Exercício proposto: Identifique todos os arquitetos nomeados no texto sobre a fábrica e o estúdio de Paço de Arcos.

Texto para leitura:
☆ ☆ ☆ ☆

Ser editor era uma maneira de exprimir a sua criatividade e o seu espírito empreendedor. A técnica era a razão de ser do seu trabalho. Nesse sentido, foi um pioneiro. Convenceu o tio, fundador da empresa, a comprar o terreno de Paço de Arcos, para construir uma fábrica de discos e um estúdio de gravação de som.

Até então, as gravações eram feitas no primeiro andar da loja da Rua Nova do Almada, numa máquina RCA que gravava directamente para um disco de 78 rotações. Não se podia ouvir o que se gravava. O resultado seguia para Inglaterra. As provas demoravam 15 dias a chegar - mas os discos mesmo levavam mais tempo. Vinham de barco e às vezes os barcos eram afundados, por causa da guerra... A fábrica de discos Valentim de Carvalho no Campo Grande era dedicada unicamente à prensagem de 78 rotações.

Em 1952, por iniciativa de Rui, realizou-se a primeira gravação de Amália para a Editora Valentim de Carvalho. Em Londres. Num estúdio célebre: Abbey Road. A partir desse momento, Rui Valentim de Carvalho sonhou um estúdio à semelhança do que vira em Londres. Com o mesmo tipo de máquinas, a mesma qualidade. Para gravar mais e melhor.

Hugo Ribeiro conta que Rui foi a Londres escolher as máquinas EMI e Magnetophon, iguais às de Abbey Road. Com elas ainda se gravou na Rua Nova do Almada e no Clube da Estefânia, onde as gravações eram interrompidas pelos barulhos do bilhar e dos pavões do jardim. Para ter um espaço com melhores condições, criaram o estúdio da Costa do Castelo, em 1950 (onde hoje é o Teatro Taborda). Aí se gravou O Fabuloso Marceneiro, de Alfredo Marceneiro.

Em Paço de Arcos, por escolha de Rui, o projeto da fábrica teve a autoria dos arquitetos Conceição e Silva e Tomás Taveira. O estúdio foi concebido, ainda nos anos 50, pelo Arquitecto Calvet de Magalhães e liderado, na montagem de equipamento e testes acústicos, por engenheiros de Abbey Road. Em 1960, ficou pronto. Em 63, a laborar normalmente, conquistou um tal prestígio que atraiu a Portugal nomes como António Machin (de Cuba), Joan Manuel Serrat e Julio lglesias (de Espanha) Cliff Richard e os Shadows (de Inglaterra) ou Vinicius de Moraes e Sivuca (do Brasil), entre muitos outros.

☆ ☆ ☆ ☆

Dados de alvos de clique
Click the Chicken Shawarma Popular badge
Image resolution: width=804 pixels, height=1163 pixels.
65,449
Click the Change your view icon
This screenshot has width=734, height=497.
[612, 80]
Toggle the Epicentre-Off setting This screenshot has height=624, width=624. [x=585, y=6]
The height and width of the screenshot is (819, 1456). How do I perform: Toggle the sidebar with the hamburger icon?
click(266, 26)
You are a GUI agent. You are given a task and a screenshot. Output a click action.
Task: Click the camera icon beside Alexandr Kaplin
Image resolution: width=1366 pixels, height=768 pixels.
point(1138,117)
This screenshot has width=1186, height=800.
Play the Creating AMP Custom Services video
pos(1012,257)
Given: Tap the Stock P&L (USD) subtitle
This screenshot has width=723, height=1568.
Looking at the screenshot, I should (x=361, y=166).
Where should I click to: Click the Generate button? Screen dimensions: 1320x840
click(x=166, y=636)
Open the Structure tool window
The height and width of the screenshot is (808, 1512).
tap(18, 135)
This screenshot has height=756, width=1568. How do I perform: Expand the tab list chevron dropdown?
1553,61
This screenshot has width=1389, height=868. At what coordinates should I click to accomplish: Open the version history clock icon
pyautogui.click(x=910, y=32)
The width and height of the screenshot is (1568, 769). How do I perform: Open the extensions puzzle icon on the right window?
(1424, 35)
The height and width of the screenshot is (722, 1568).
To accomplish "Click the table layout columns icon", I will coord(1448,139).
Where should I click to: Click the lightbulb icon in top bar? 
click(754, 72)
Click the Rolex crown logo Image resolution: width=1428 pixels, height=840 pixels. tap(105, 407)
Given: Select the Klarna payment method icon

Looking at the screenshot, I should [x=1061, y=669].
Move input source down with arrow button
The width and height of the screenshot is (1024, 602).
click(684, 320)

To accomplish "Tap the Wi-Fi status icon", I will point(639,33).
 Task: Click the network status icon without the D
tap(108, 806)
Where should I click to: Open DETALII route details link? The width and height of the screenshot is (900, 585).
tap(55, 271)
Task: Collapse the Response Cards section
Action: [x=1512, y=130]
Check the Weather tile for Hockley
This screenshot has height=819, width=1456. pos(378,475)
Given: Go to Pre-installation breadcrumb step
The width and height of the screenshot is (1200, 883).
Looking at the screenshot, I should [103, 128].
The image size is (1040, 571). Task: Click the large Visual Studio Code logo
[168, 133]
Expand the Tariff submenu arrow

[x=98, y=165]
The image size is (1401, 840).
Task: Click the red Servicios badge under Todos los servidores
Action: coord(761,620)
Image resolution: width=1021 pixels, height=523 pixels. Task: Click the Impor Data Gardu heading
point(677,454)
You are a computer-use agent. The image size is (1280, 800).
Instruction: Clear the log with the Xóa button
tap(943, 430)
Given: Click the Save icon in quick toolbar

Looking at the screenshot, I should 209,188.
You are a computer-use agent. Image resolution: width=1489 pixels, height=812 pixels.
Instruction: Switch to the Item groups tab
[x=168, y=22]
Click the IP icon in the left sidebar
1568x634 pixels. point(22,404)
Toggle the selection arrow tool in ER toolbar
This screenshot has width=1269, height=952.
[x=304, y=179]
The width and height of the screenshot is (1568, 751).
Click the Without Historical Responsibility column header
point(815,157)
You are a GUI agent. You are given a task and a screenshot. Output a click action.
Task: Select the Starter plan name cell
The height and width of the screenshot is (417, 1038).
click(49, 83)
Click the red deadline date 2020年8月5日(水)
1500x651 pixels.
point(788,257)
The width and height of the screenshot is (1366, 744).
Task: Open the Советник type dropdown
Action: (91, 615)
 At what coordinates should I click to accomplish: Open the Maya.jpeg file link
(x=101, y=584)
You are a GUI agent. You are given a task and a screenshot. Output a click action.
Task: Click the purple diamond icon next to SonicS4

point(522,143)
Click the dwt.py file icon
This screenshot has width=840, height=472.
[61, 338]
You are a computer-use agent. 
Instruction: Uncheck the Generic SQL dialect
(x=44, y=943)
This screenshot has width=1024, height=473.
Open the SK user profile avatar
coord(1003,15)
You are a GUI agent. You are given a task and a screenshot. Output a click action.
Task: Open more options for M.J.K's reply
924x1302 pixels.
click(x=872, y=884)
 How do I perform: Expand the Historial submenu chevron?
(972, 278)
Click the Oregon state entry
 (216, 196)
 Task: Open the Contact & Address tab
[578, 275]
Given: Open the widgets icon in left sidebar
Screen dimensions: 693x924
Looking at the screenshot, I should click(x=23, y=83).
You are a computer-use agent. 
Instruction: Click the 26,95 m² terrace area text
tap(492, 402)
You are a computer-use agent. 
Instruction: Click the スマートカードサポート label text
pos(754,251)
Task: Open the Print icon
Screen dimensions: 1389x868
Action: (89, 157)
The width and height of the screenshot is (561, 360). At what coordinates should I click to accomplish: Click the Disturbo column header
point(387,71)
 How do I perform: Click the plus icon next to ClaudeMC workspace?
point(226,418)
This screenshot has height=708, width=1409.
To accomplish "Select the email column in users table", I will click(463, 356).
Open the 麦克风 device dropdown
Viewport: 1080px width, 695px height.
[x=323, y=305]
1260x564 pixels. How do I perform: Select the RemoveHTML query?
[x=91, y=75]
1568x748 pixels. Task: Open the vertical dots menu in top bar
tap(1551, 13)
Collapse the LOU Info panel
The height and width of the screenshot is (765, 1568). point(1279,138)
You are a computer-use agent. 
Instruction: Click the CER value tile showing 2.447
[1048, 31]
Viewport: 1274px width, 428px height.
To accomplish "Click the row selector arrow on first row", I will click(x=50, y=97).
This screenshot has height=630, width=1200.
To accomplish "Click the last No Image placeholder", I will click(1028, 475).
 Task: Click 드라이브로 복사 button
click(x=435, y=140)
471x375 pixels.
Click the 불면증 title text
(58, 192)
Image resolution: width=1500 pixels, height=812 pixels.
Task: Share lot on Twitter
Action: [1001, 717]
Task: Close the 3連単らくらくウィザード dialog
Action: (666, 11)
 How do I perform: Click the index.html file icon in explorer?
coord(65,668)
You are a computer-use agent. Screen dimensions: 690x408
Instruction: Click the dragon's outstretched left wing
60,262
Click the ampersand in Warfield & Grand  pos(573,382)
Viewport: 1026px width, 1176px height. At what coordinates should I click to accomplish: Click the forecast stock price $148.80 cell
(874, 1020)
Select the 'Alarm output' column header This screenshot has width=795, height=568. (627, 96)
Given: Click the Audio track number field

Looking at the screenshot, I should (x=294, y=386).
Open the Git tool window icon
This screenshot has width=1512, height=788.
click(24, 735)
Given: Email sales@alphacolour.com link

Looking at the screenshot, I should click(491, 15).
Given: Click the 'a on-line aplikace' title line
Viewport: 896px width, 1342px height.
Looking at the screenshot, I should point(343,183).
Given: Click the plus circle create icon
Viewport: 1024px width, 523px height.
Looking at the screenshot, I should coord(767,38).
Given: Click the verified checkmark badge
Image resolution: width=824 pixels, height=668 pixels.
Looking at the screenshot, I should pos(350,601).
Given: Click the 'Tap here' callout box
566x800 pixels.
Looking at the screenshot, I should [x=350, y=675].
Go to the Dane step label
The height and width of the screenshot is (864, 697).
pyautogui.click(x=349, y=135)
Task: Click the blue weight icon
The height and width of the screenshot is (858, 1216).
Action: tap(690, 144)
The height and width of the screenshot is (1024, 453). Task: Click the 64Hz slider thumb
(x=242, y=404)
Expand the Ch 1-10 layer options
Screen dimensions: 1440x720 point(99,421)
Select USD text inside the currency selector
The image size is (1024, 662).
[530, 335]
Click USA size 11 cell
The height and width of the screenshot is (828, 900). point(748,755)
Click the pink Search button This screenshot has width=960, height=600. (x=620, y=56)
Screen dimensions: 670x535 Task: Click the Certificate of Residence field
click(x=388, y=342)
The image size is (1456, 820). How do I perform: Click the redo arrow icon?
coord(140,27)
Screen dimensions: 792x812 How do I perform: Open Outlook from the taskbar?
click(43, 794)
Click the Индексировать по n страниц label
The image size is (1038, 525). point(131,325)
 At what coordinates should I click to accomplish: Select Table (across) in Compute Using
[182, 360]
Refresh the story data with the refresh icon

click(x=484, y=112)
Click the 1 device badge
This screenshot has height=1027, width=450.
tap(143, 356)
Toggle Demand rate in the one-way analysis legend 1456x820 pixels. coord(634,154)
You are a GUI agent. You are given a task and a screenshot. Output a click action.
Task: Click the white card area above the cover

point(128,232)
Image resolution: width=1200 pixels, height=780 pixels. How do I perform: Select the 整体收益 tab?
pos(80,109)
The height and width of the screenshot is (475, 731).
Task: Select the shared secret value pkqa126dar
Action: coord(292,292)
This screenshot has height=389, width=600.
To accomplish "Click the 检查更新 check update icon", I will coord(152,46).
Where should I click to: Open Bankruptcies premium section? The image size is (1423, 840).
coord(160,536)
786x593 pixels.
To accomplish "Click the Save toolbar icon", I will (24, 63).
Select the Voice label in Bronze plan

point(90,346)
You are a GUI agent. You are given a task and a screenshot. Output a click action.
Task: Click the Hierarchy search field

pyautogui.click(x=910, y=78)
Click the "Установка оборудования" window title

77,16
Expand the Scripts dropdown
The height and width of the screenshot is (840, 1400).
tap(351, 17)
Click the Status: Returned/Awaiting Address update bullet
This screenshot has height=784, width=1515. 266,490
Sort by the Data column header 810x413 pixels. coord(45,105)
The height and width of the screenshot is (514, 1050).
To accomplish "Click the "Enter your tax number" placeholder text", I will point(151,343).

☆ ☆ ☆ ☆

Resolução: Conceição e Silva, Tomás Taveira e Calvet de Magalhães.